Czarist Russia, sometime between 1905 and 1915
I feel like I've been seeing early color photography all over the web in the last few months. It's no surprise—that brief cognitive scramble that comes from seeing modern-day full-spectrum hues in something your brain expects to be black and white can be addicting. And it's perfectly suited for the internet, where a sense of surprise is often critical for any single image to stand out enough to be admired or shared. Seeing these old anachronisms bubble up around the web always gets me thinking about how much color (or its absence) can change our perceptions in photographs.
A short list of recent highlights:
• Time's LightBox blog featured a Library of Congress collection of photographs of Czarist Russia taken between 1909 and 1915 by Sergei Mikhailovich Prokudin-Gorskii, which was recently assembled in a book. Prokudin-Gorskii's technique is interesting: he captured three black and white exposures per photo, each with a red, green, or blue filter. He then used lights of the corresponding colors to project the images for display, rendering them in color. You can lose a fair number of hours browsing the LOC collection, which is in the public domain here.

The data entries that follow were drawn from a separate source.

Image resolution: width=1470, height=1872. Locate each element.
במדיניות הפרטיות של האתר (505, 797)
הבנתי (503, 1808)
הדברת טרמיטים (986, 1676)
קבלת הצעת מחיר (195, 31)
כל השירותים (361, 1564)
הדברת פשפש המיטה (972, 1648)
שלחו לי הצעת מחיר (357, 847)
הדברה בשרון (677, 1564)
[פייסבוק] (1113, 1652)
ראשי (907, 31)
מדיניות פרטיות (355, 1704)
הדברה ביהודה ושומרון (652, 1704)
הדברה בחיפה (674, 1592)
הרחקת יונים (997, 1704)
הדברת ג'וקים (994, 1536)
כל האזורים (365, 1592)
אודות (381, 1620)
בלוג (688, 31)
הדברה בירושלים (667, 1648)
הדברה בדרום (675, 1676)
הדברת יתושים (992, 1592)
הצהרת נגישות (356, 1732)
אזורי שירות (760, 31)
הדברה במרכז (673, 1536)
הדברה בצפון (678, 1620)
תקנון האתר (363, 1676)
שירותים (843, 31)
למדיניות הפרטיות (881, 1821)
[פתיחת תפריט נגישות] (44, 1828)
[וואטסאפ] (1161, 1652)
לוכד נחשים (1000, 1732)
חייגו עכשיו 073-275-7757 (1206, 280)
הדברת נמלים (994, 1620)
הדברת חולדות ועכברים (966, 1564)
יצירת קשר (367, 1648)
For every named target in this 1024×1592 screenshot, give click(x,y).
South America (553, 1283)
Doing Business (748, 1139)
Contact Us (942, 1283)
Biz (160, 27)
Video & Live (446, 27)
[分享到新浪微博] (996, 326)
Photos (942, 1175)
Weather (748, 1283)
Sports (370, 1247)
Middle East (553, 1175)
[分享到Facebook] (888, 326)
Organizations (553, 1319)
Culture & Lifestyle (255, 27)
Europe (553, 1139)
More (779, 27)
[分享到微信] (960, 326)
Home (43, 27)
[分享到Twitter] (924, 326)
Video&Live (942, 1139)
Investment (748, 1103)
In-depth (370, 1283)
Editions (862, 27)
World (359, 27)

• Jason Kottke, also a fan of early color apparently, dug up some interesting photos of Paris circa WWI, on some Russian LiveJournal. They're from a magnum opus of work commissioned as part of Albert Kahn's ambitious The Archives of the Planet project, for which he sent hundreds of photographers around the world to document different cultures.
• The Smithsonian has a set of Civil-War era masters newly re-colorized by John C. Guntzelman for another new book. Even though the colorations are applied well after the fact, it looks like they've been done expertly, and the weird surreality of color in the past remains.
• A survey of American color photography on view at the Milwaukee Museum of Art begins with Lumiere autochromes from the turn of the 20th century. The New York Times has written this up along with other early color notables recently, including the Czarist Russia photographs.
It's easy to start making grand, art-history-major type statements when you consider the role of color in our perception of a photograph's reality. A question I find especially fascinating, and have no idea where the answer lies, is how these photos can impart a feeling of revelation—a feeling that we're seeing something previously unseen—even when their content betray almost nothing about the historical time period in which they were taken?
Take this early glass-plate color photograph taken by Sarah Angelina Acland from around 1909, part of the Times's survey:
You could point to the masts of the sailing ships in the harbor, perhaps, but one look at this photo and you know it's old, despite a lack of any firm tip-offs in its content. The moment that realization morphs into this is in color is where the fun begins. It's not unlike the appeal of Instagram filters, which can take something shot with a futuristic cameraphone in 2013 and (attempt) to fool our brains into placing it into another era. These photographs are the real deal, though, and to me, their power (even the colorizations) resonates far beyond their "filter"—they're starting with a level of authenticity that's impossible to fake, even with the best digital simulation. As of now, anyway!